Stored data entries:
Start of Block

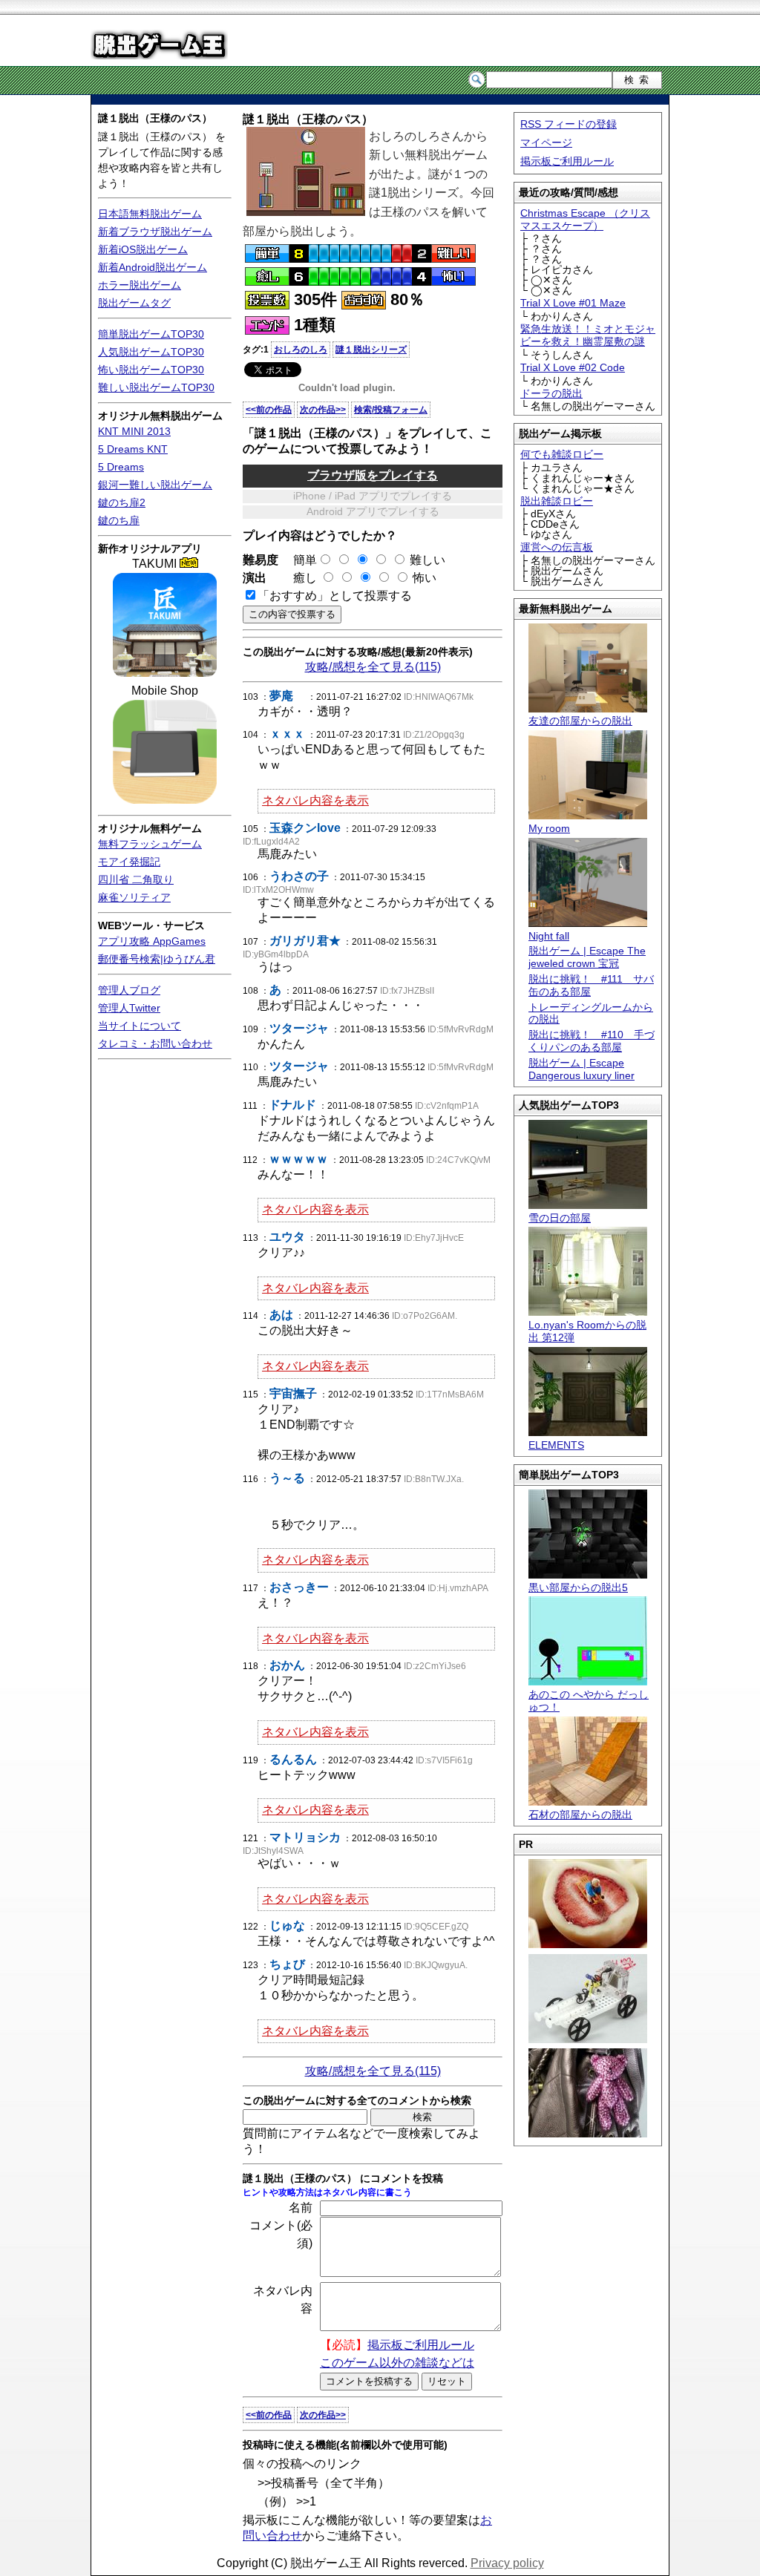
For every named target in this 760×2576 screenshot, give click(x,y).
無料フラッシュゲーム (150, 844)
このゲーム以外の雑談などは (397, 2362)
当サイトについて (139, 1026)
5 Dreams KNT (133, 449)
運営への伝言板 (556, 547)
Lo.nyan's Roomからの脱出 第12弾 (587, 1331)
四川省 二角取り (136, 879)
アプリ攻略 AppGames (152, 941)
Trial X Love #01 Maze (573, 303)
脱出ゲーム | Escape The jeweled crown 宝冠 (587, 957)
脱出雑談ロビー (556, 501)
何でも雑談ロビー (561, 454)
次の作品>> (323, 409)
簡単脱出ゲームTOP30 (151, 334)
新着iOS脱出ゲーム (143, 249)
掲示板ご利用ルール (567, 161)
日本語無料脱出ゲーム (150, 214)
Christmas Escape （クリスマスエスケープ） (585, 219)
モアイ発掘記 (129, 862)
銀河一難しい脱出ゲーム (155, 485)
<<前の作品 (269, 409)
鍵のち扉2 (121, 502)
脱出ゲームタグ (134, 303)
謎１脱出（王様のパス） (155, 118)
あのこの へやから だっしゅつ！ (588, 1700)
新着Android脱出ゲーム (152, 267)
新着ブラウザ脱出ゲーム (155, 231)
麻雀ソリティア (134, 897)
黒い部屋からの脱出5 (578, 1587)
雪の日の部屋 (559, 1218)
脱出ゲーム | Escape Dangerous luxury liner (581, 1069)
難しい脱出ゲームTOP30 (156, 387)
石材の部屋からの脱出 (580, 1814)
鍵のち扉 (119, 520)
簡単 (299, 560)
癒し (299, 577)
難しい (427, 560)
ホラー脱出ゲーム (139, 285)
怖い (424, 577)
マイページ (546, 142)
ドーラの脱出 (551, 393)
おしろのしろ (300, 349)
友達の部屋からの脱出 (580, 721)
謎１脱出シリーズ (371, 349)
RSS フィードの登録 (568, 124)
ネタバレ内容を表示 (315, 800)
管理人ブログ (129, 990)
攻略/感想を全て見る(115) (373, 667)
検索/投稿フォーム (391, 409)
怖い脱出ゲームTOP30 (151, 370)
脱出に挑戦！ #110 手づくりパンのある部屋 (591, 1041)
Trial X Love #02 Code (572, 367)
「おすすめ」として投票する (335, 595)
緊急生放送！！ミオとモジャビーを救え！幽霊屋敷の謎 (587, 335)
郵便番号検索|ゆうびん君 (156, 959)
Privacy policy (507, 2563)
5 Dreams (121, 467)
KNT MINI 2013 (134, 431)
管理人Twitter (129, 1008)
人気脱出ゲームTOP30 (151, 352)
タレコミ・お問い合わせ (155, 1043)
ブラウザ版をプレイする (372, 475)
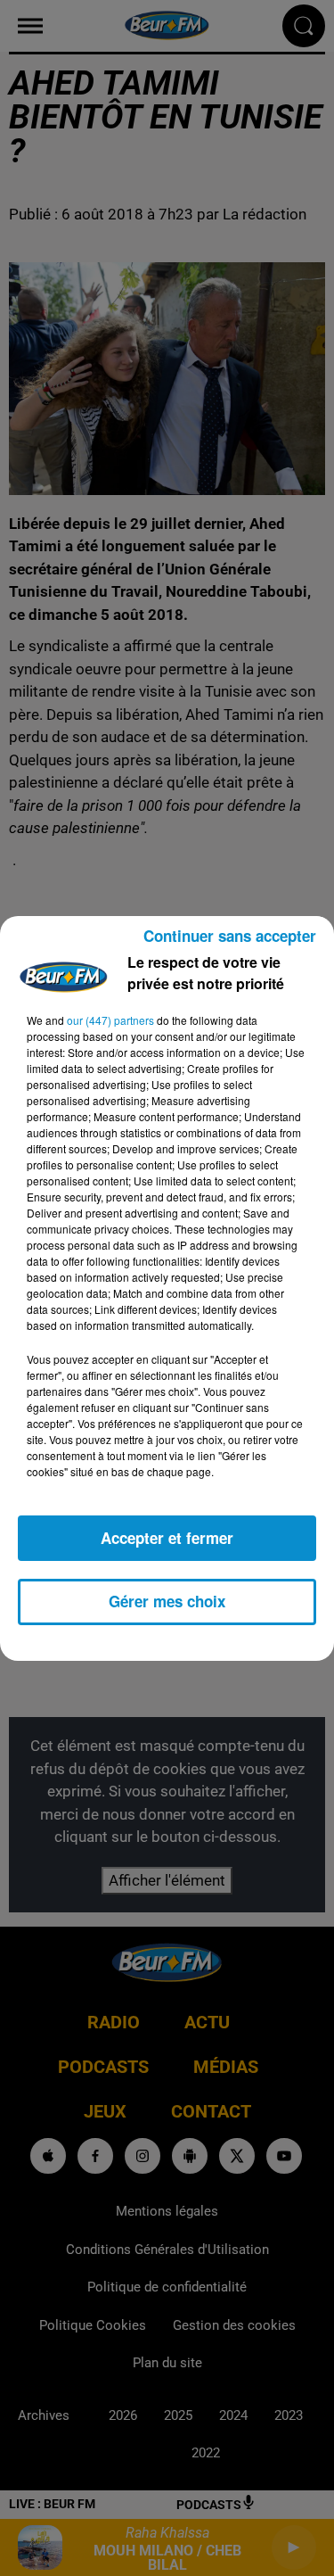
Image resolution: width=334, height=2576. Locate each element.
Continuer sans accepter (229, 935)
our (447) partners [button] (110, 1020)
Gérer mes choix (167, 1601)
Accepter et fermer (167, 1537)
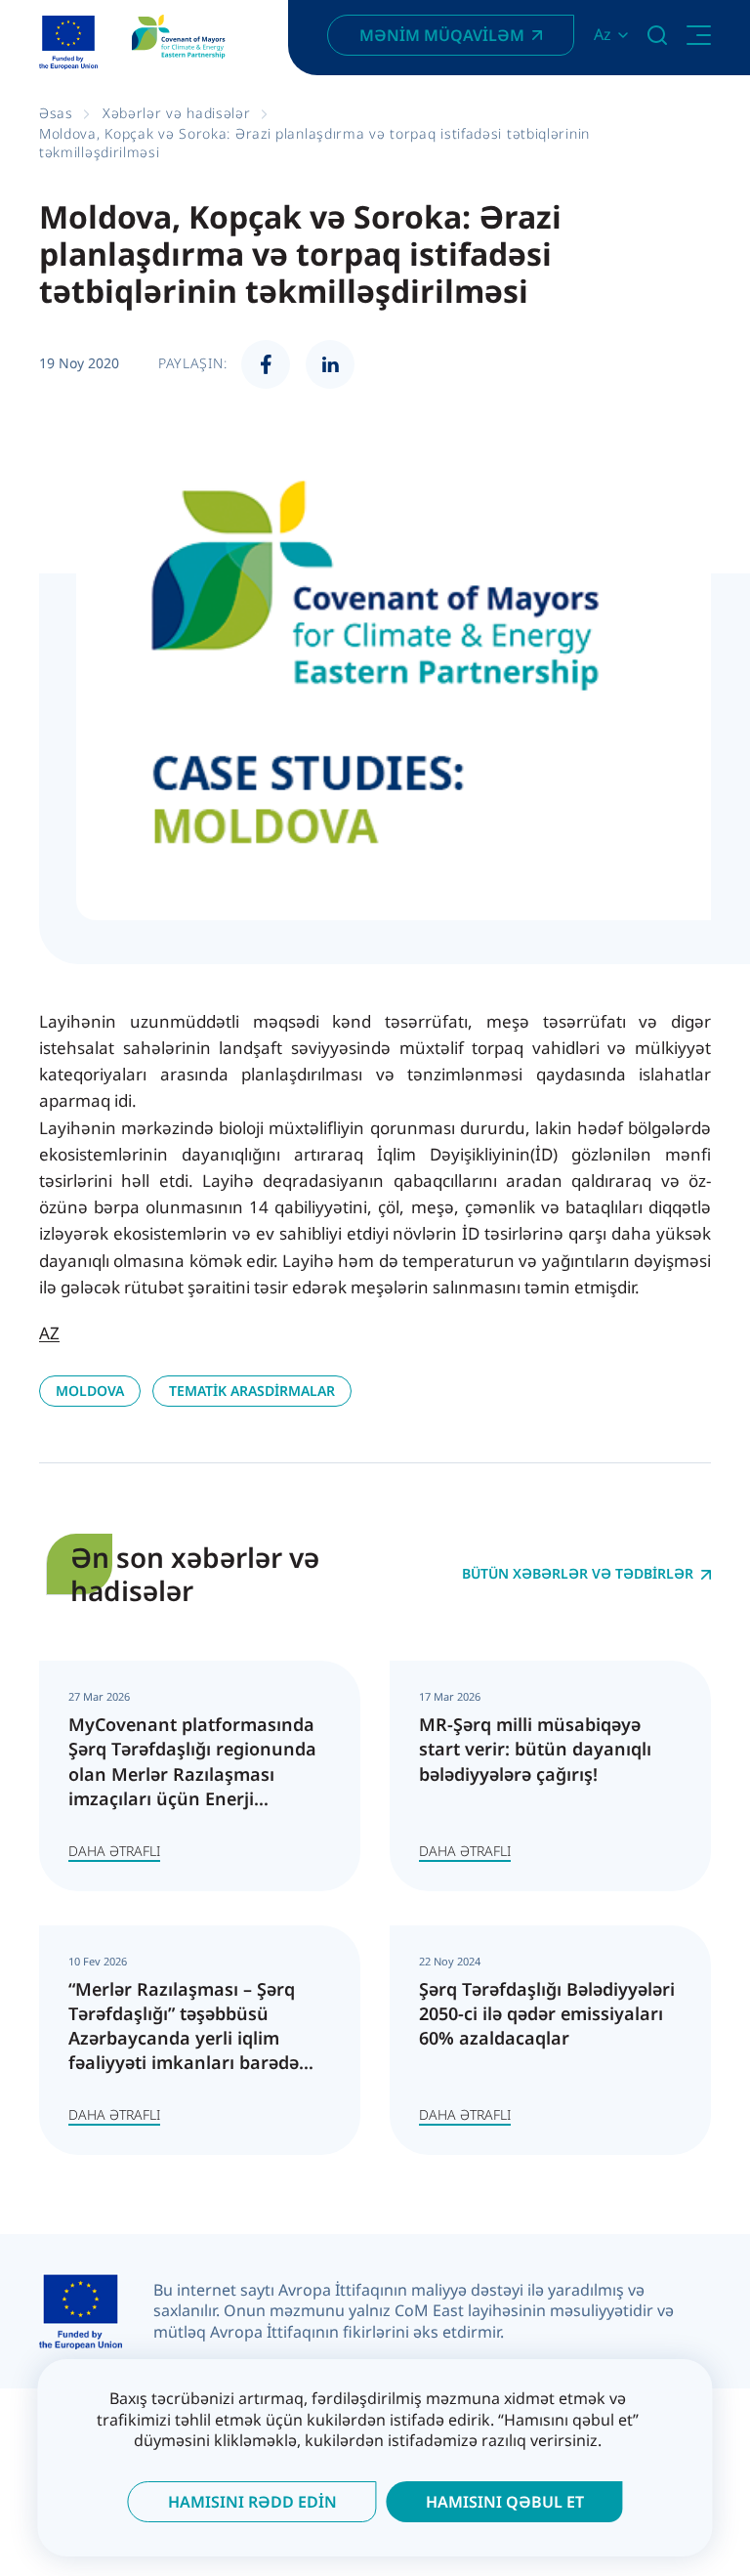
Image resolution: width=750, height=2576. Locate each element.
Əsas (56, 113)
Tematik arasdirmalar (252, 1390)
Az (602, 34)
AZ (49, 1333)
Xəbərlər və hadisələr (177, 113)
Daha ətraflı (114, 1850)
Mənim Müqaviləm (441, 35)
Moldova (90, 1390)
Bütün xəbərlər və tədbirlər (577, 1574)
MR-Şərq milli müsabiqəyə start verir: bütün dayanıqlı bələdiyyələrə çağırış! (535, 1748)
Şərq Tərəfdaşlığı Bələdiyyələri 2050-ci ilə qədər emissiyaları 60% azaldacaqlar (547, 2013)
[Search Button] (657, 35)
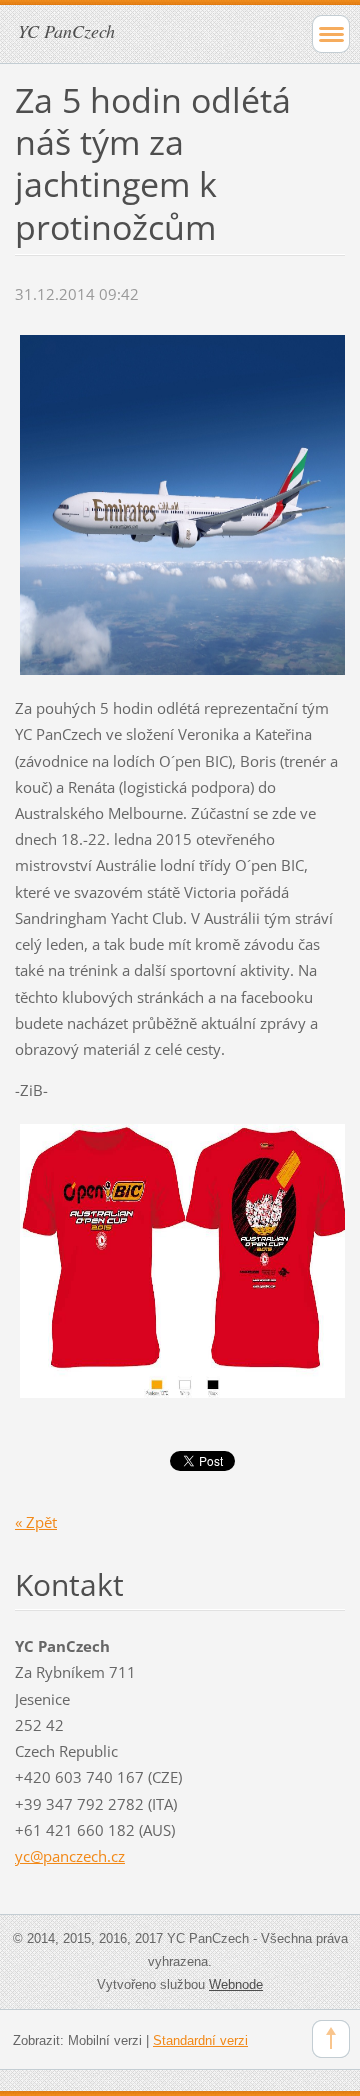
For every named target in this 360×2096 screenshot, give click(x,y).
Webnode (236, 1984)
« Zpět (36, 1522)
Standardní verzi (200, 2040)
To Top (331, 2039)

End of Block

Your goal: Each line between the one holding "Continuer sans accepter (229, 935)" and the one holding "Moldova (90, 1390)", inclusive, should be copied exactly as it appears above, and pictures should be omitted.

Solution:
Continuer sans accepter (229, 935)
our (447) partners [button] (110, 1020)
Gérer mes choix (167, 1601)
Accepter et fermer (167, 1537)
Image resolution: width=750, height=2576. Locate each element.
Əsas (56, 113)
Tematik arasdirmalar (252, 1390)
Az (602, 34)
AZ (49, 1333)
Xəbərlər və hadisələr (177, 113)
Daha ətraflı (114, 1850)
Mənim Müqaviləm (441, 35)
Moldova (90, 1390)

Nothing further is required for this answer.